A Secretaria de Estado de Meio Ambiente (Semad) multou a Vale por desconsiderar as recomendações das consultorias Potamos e Tüv-Süd, contratadas pela empresa para atestar a segurança da barragem que se rompeu em Brumadinho (Região Metropolitana de Belo Horizonte). A informação foi divulgada pelo titular da pasta, Germano Gomes Pereira, um dos convocados para a reunião desta segunda-feira (27/5/19), da Comissão Parlamentar de Inquérito (CPI) da Barragem de Brumadinho.

Realizada na Assembleia Legislativa de Minas Gerais (ALMG), a reunião foi acompanhada por familiares de algumas das 244 vítimas do rompimento da estrutura em 25 de janeiro deste ano. Eles protestaram contra a atuação do Governo do Estado, empunhando faixas com os nomes dos 26 desaparecidos na tragédia.

A resposta do secretário Germano Pereira surgiu após questionamento do relator da CPI, deputado André Quintão (PT), sobre se a Semad tinha conhecimento das recomendações das auditorias à Vale. O parlamentar colocou em linhas gerais que a Potamos havia recomendado à mineradora reforços na barragem enquanto a Tüv-Süd tinha solicitado o rebaixamento da estrutura.

O gestor da Semad respondeu que soube há pouco tempo dessas recomendações e, quando tomou conhecimento, solicitou a emissão do auto de infração à Vale. A justificativa foi a empresa ter prestado informações falsas ao omitir o fato de que as consultorias tinham comunicado riscos na barragem e, ainda, devido à mineradora não ter tomado as devidas providências.

Riscos não impediram laudo favorável

André Quintão citou vários dados que mostravam a movimentação anormal no maciço da barragem antes de seu rompimento: aumento do nível freático, queda do fator de segurança, nascente vertendo água para a estrutura, piesômetros acusando alterações a partir de dezembro de 2018. “Por que, durante todo esse tempo, a Semad não tomou providências?”, indagou.

Germano respondeu que em nenhum momento, foi informado de qualquer irregularidade. O secretário completou que o Sistema de Gestão de Barragens é gerido pela Agência Nacional de Mineração (ANM), que deve comunicar à Semad as anormalidades. “Não foi relatada qualquer alteração que comprometesse a segurança”, reforçou.

O gestor ainda destacou que a barragem B1 foi fiscalizada pela Semad em 2017 e em novembro de 2018. André Quintão questionou se nessas ações tinha sido encontrado algum indício de desconformidade quanto à manutenção ou funcionamento inadequado da estrutura. O secretário ponderou que a fiscalização da secretaria é diferente da realizada pela ANM. “Naquilo que cabe à Semad, o laudo de 2017 mostrou que não havia nenhum tipo de lançamento de rejeitos na barragem, o que se repetiu em 2018”, respondeu ele, deixando com a CPI cópia desses documentos.

* _O que fazer_
(a) Reproduza, do texto sobre a barragem de Brumadinho, o trecho que vai de "A Secretaria de" até "desaparecidos na tragédia.".
(b) Escreva a continuação do texto sobre a barragem de Brumadinho, começando logo após a última frase apresentada.
Não é preciso consultar as linhas.

(Dados de localização de alvos)

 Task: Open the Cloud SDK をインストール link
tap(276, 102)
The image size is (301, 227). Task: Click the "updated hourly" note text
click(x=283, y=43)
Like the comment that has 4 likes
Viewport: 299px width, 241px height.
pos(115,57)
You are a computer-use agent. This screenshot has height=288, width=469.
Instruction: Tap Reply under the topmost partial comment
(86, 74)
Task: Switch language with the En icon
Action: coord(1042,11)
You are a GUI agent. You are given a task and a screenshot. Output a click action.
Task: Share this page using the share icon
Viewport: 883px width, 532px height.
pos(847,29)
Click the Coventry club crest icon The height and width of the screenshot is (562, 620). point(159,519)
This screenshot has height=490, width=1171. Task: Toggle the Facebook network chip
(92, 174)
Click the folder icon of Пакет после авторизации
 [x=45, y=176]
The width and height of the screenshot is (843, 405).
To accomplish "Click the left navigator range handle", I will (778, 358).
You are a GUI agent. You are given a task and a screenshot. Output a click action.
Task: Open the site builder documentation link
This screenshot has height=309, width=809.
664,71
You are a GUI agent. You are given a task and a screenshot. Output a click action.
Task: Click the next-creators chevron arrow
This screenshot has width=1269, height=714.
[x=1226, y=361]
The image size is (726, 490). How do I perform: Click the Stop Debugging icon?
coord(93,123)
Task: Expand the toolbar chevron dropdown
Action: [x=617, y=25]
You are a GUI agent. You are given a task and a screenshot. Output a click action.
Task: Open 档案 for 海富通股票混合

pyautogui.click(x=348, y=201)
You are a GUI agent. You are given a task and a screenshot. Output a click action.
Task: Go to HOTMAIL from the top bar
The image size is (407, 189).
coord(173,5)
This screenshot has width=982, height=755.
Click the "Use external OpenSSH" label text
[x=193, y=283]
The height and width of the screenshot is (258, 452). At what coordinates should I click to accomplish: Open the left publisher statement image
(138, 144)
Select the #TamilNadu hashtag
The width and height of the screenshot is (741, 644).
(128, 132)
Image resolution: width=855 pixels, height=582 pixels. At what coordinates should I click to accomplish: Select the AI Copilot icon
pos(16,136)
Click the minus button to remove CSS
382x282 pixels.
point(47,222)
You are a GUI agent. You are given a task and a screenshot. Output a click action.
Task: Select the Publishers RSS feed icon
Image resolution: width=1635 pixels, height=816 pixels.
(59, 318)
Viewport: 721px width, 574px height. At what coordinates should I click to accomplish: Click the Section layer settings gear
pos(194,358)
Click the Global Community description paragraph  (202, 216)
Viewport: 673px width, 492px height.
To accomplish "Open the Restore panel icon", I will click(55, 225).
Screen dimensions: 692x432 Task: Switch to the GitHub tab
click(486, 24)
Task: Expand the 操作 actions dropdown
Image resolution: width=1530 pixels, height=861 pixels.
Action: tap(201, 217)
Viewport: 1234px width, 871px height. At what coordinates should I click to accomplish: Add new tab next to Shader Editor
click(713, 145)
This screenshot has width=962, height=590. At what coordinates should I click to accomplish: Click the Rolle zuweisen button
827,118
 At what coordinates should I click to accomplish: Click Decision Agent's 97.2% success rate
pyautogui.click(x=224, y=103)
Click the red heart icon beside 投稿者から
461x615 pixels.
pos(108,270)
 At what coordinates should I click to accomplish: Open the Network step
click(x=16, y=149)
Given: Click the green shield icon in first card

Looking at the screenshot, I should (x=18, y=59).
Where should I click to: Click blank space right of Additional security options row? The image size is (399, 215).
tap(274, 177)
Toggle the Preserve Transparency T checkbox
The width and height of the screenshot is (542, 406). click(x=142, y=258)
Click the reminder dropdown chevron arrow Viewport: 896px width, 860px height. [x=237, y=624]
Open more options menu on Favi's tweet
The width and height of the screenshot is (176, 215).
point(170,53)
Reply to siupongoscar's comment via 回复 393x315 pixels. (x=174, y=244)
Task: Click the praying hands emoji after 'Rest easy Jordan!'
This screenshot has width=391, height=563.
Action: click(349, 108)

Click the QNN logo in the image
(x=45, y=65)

* _Problemas resolvidos_
(a)
A Secretaria de Estado de Meio Ambiente (Semad) multou a Vale por desconsiderar as recomendações das consultorias Potamos e Tüv-Süd, contratadas pela empresa para atestar a segurança da barragem que se rompeu em Brumadinho (Região Metropolitana de Belo Horizonte). A informação foi divulgada pelo titular da pasta, Germano Gomes Pereira, um dos convocados para a reunião desta segunda-feira (27/5/19), da Comissão Parlamentar de Inquérito (CPI) da Barragem de Brumadinho.

Realizada na Assembleia Legislativa de Minas Gerais (ALMG), a reunião foi acompanhada por familiares de algumas das 244 vítimas do rompimento da estrutura em 25 de janeiro deste ano. Eles protestaram contra a atuação do Governo do Estado, empunhando faixas com os nomes dos 26 desaparecidos na tragédia.

(b)
Contaminação – Em relação ao monitoramento da qualidade da água após o rompimento, Germano Pereira informou que “a bruma de rejeitos da mineração não atingiu ainda o Rio São Francisco, mas a represa do Retiro Baixo, em Pompéu (Central)”. Completou que valores mais elevados de contaminação foram observados nos primeiros 40 km do local do rompimento, inclusive de chumbo e mercúrio. “Já no reservatório de Três Marias não foi observado impacto”, registrou.

Por último, André Quintão questionou ao secretário se o atual modelo de licenciamento não seria insuficiente, por atuar de modo formalista. “Todos esses fatos nos levam a crer que há manipulação do índice de segurança; sendo assim, a mineradora não pode exercer pressão indevida sobre quem emite o laudo?”.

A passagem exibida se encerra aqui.